My breakfast spot, Les Filles, didn’t open until 8, so I had breakfast in the hotel. Then off to Euston station via the Central and Northern lines. I’d not been in a British rail station in modern times. There’s a vast open hall with a gigantic reader board spelling out in detail which trains are departing when and from which platform, and exactly what stops they make. I took the 9:15 to Crewe whose 2nd stop was Bletchley. And off we go, as smooth and fast as the German trains I enjoyed a decade ago. The first half hour is through pretty dreary industrial suburbs. About the time open fields and trees appear, we are stopping at Bletchley.

Out of the station, it is not entirely clear where to go; there’s no signage to Bletchley Park or its two museums. But the maps app suggests turning right; and there just down the road is a modest sign for the Park. Inside, the pedestrian visitor hoofs it quite a ways before a small sign directs him to the visitor center for the Codebreakers museum. Persevering through the car park one finds another small sign that points up hill to the building that houses the National Museum of Computing (NMOC). I was a few minutes ahead of opening time but fortunately the door was open so I could shelter from the light rain while the staff got themselves together.

I shan’t write much about the NMOC at this point. I was very interested, saw several neat things, and took pictures and videos. But I want to put those all together in some coherent sequence, either as a separate blog post, or as a slide show, so that I can talk to my fellow CHM people about the NMOC and my impressions of what it does well and poorly compared to us.

I had a fairly pathetic sandwich in the NMOC’s shop/snack bar, then went down to the Codebreakers exhibit. This separate museum tells the story of all the people who worked on the process of gathering intelligence from German radio transmissions.

There were many parts to the process. There were separate listening stations with directional antennas up and down the British Isles and they tried to triangulate so as to know the exact source of a transmission: was it in the North Atlantic? Was it moving? and so on.

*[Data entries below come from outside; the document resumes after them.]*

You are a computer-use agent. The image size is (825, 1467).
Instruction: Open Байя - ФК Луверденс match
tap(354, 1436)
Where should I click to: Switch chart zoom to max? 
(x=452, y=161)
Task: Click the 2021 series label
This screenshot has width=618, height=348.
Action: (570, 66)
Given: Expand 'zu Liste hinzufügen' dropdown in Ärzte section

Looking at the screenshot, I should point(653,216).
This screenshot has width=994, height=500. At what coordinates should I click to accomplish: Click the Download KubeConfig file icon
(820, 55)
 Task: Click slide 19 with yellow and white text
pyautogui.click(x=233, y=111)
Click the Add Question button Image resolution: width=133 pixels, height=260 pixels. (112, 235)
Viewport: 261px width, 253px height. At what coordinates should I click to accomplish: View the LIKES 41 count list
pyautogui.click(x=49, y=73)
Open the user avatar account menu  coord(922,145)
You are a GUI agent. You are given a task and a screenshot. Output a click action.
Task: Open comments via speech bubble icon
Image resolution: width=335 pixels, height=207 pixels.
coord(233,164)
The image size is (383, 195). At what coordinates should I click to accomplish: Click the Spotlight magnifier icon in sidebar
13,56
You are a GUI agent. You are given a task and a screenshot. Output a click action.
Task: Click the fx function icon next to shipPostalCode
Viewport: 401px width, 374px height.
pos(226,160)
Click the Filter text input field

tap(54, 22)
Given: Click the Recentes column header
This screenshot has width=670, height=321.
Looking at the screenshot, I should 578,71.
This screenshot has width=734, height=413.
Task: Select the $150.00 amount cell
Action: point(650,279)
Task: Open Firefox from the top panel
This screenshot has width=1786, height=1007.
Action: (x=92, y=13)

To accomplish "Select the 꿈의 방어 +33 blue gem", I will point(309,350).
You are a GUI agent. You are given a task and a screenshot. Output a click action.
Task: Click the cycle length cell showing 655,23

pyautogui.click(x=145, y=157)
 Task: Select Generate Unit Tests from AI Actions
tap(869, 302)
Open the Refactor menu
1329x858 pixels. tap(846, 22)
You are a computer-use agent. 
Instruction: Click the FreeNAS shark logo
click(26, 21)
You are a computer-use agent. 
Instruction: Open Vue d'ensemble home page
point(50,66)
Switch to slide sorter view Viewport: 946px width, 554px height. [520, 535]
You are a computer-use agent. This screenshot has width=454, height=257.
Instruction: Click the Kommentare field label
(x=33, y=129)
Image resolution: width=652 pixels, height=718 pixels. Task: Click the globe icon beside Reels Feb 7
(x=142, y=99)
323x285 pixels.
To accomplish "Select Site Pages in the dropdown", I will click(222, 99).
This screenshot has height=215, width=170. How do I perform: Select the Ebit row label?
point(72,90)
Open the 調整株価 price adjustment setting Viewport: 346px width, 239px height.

The transmissions were recorded; they were frequency-shift keyed audio, bleepity bleep. This was rendered visually by a pen on a strip of paper showing the high and low tones. It was explained to me that it was a five-bit code, plus a low start bit and a high stop bit, so seven bits to a character. The wiggly line on tape was transcribed by eye to characters. That is, operators read the wiggles on tape, mentally picked out the character patterns, and hit keystrokes to transcribe them as holes in punched paper tape. Of course the transcribed characters were a random sequence; the messages were enigma-encoded strings. For that reason, each transmission was transcribed twice, then the punched tapes were visually compared to find mismatches, which would be transcription errors that would mess up the decryption process.

The transcribed punched tapes were given to motorcycle couriers (who were often women, WRENs) to drive to Bletchley. There the decoding process began. At first decryption was manual. Later it was done using the “Bomb”, an electro-mechanical device, and later still the Colossus, the kinda-sorta digital computer based on Alan Turing’s work, but actually implemented by engineers from British Telecom.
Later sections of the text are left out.